How do you promote operational excellence

Operational Excellence

Best practices


To set the priorities that will drive business success, your teams need to work together to understand what each workload looks like, what role each team plays in it, and what business goals are to be achieved with it. With well-defined priorities, your efforts will get the most benefit. Assess the needs of internal and external customers. Engage all key stakeholders, including the business, development, and operations teams, to determine which areas the effort should be focused on. Assessing customer needs ensures that you have a thorough understanding of the support required to achieve the business results you want. Make sure you are aware of the policies or obligations that have been defined by the leadership of your company.
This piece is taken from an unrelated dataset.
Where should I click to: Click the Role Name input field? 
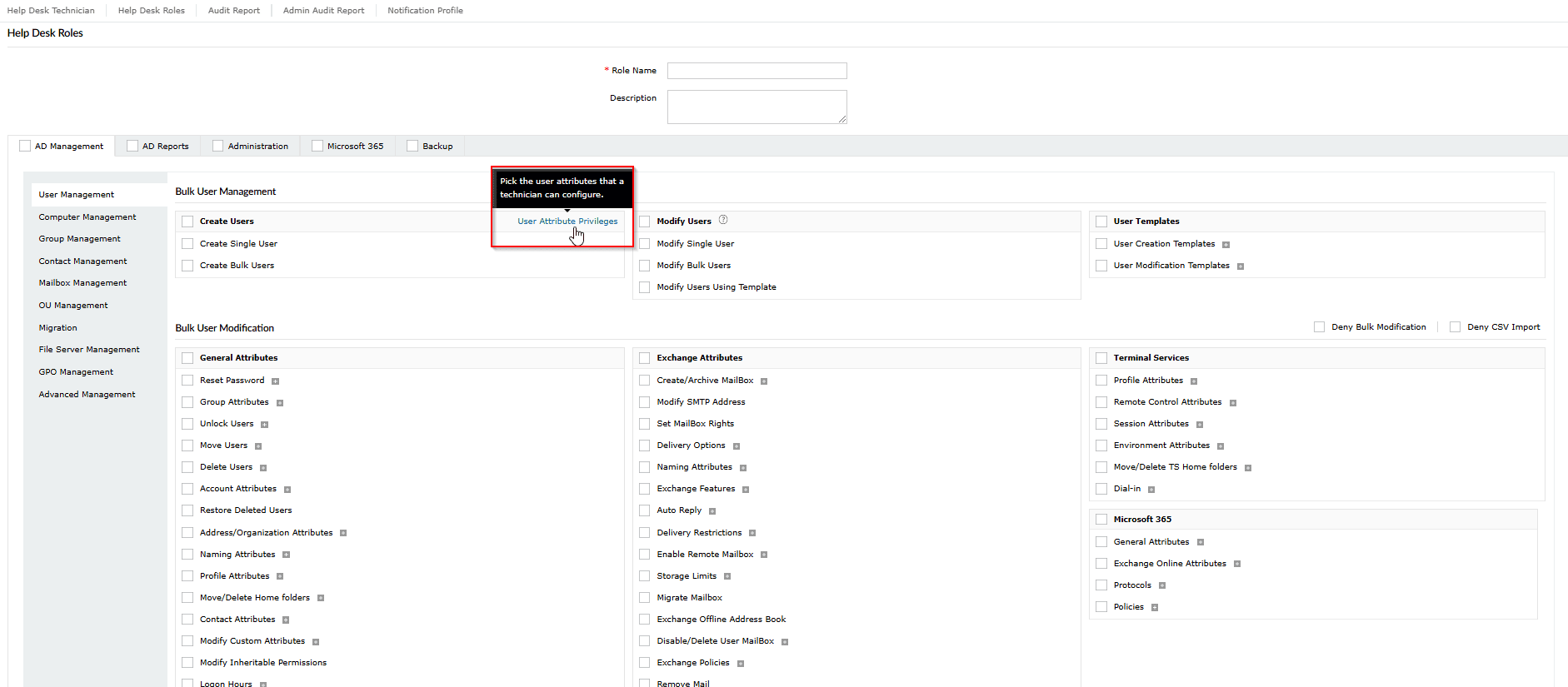coord(757,71)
Assess external factors such as: B. Legal compliance requirements and industry standards that require or may reinforce a certain focus. Verify that you have mechanisms in place to identify changes to internal governance and external compliance requirements. If no requirements are found, ensure that this check has been carried out carefully. Check your priorities regularly so they can be updated as needed.
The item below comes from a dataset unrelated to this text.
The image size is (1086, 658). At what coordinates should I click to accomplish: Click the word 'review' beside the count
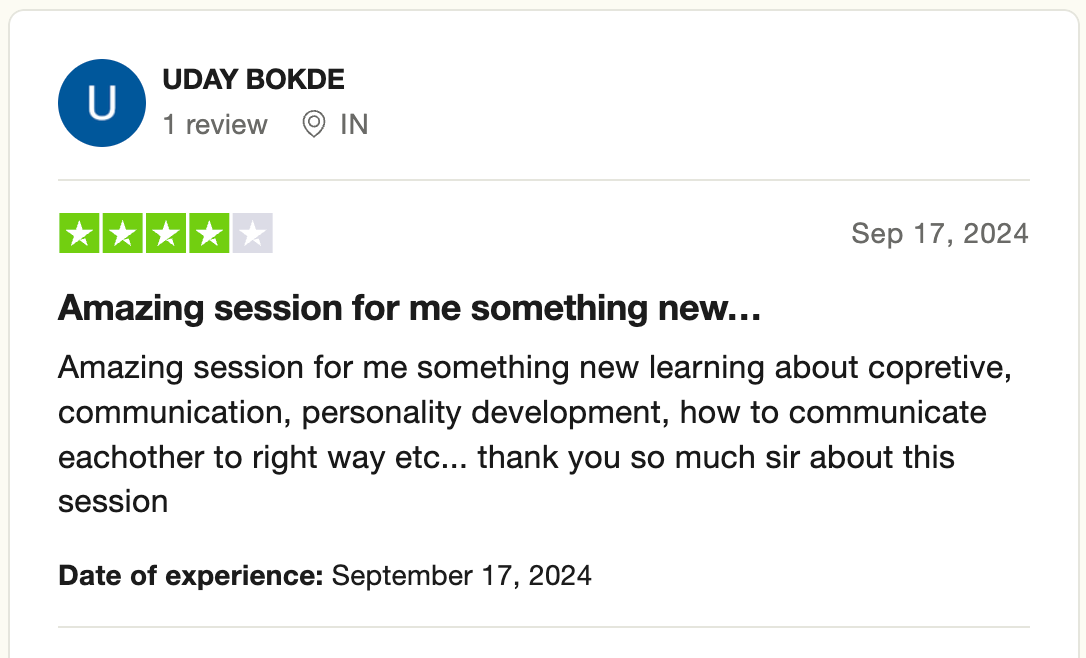226,125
Assess threats to the company (e.g. business risks and obligations and information security threats) and maintain this information in a risk register. Assess the effects of risk and tradeoffs between competing interests or alternative approaches. For example, accelerating new features to market may take precedence over cost optimization, or you can choose a relational database for non-relational data to make it easier to migrate a system without refactoring. Weigh the benefits and risks to make informed decisions about which areas to focus efforts on. Some risks or decisions may be acceptable for a period of time. There may be an opportunity to minimize the associated risks, or at a certain point in time it is no longer acceptable for a risk to persist. If so, take steps to remedy the risk.
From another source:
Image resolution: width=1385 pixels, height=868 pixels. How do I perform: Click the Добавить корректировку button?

Your teams need to understand their role in achieving business results. Teams need to understand their roles in other teams' success, the role of other teams in their own success, and they need to have common goals. Understanding accountability, authority, and decision-making, and knowing who is authorized to make decisions, will help you focus efforts and help your teams achieve maximum benefit. The requirements of a team are influenced by the customer supported, the company, the composition of the team and the characteristics of the respective workloads. It doesn't make sense to assume that a single operating model can support all teams and workloads in your organization.

Make sure that there are proper owners for every application, workload, platform, and infrastructure component, and that every process and procedure has a permanent owner who is responsible for definition and owners who are responsible for performance. Understanding the business value of each component, process, and procedure, why those resources exist or activities are performed, and why that responsibility exists, will base your team members' actions on informed intelligence. Clearly define the responsibilities of team members so that they act accordingly and have mechanisms to identify accountability and responsibility. Use appropriate mechanisms for requesting additions, changes and exceptions so that you do not restrict innovation. Define agreements between teams describing how they will work together for mutual and business results support.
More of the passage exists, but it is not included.